Data items
▼▼▼
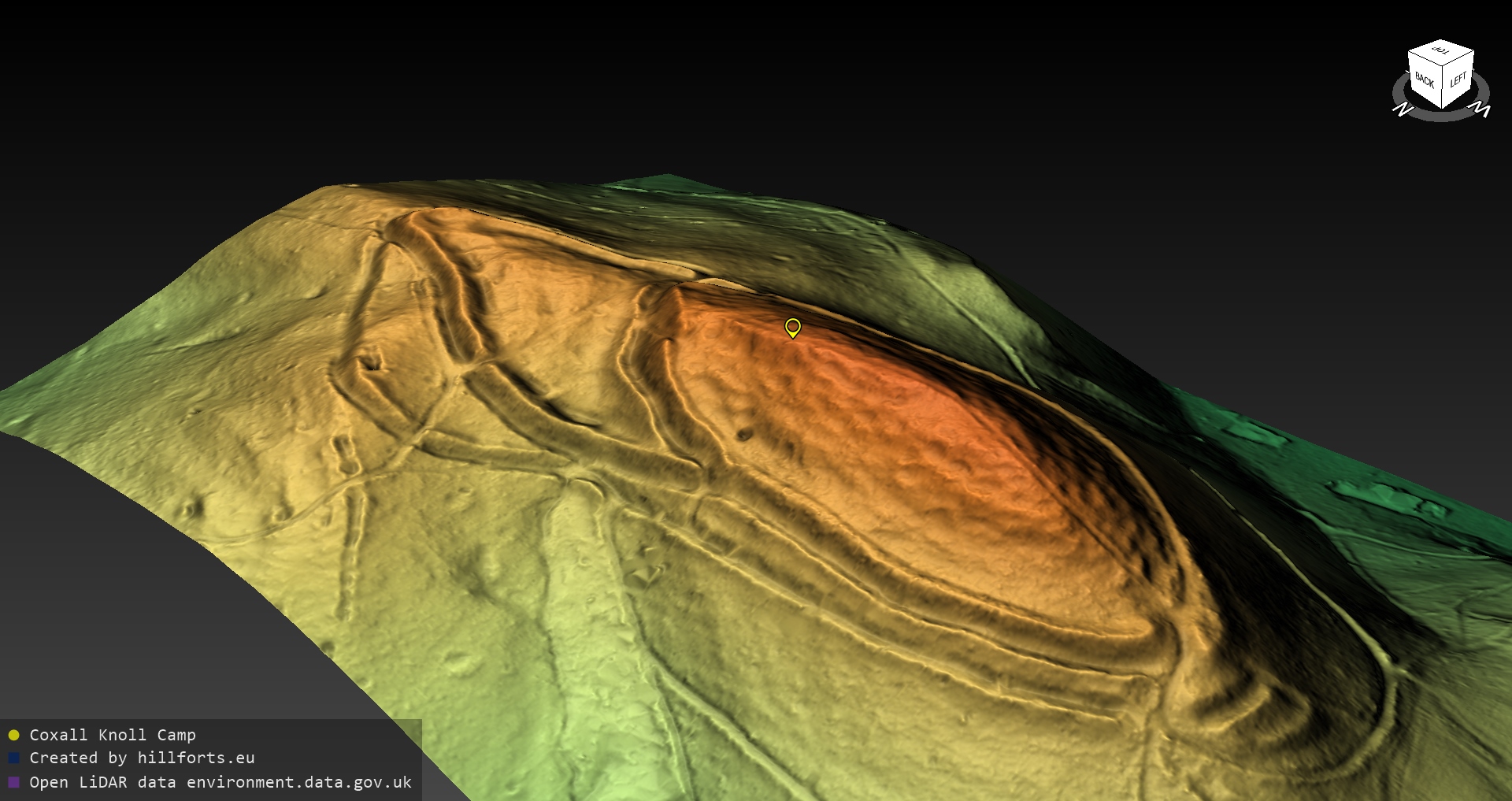Screen dimensions: 1512x801
Task: Click the cube edge between TOP and BACK
Action: (1424, 60)
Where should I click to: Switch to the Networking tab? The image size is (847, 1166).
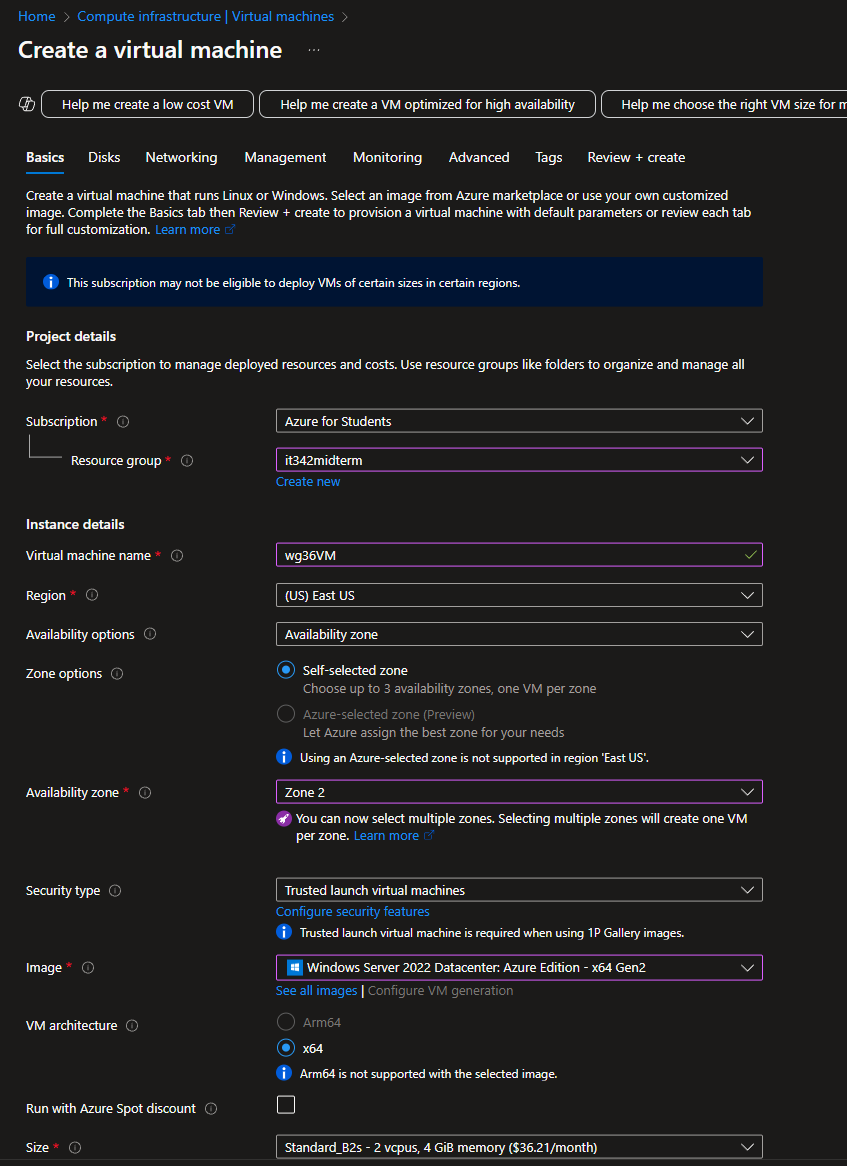pos(181,157)
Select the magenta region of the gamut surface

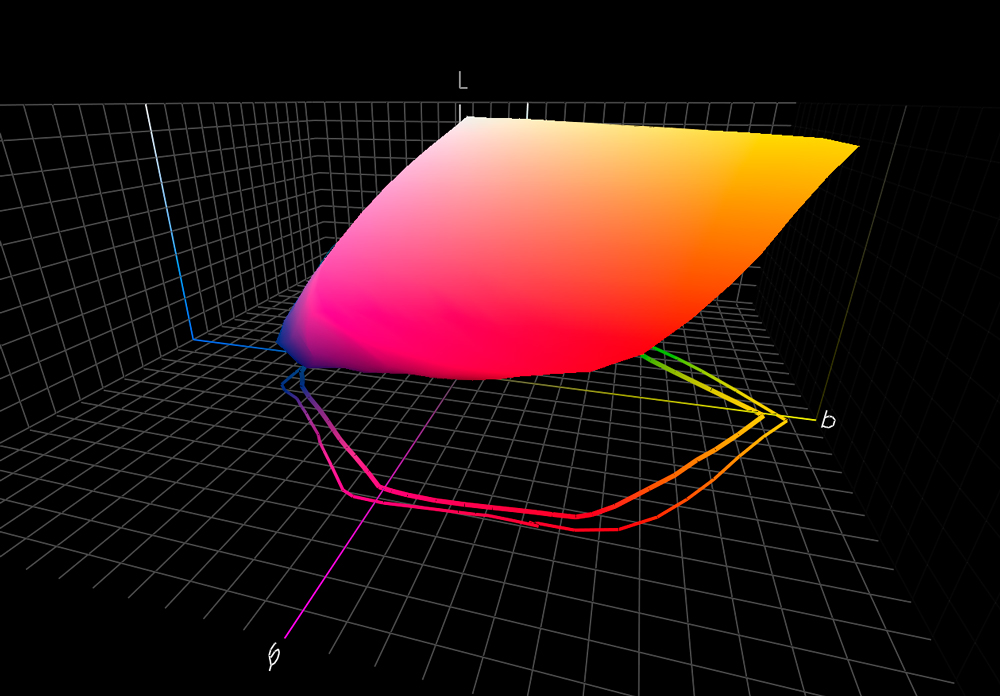pyautogui.click(x=400, y=320)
▲▲▲
Please repeat exactly the lines from the one containing "Where should I" through the end of the entries, both included, omitting pictures.

Where should I click to: Switch to the Networking tab? The image size is (847, 1166).
pos(181,157)
Select the magenta region of the gamut surface

pyautogui.click(x=400, y=320)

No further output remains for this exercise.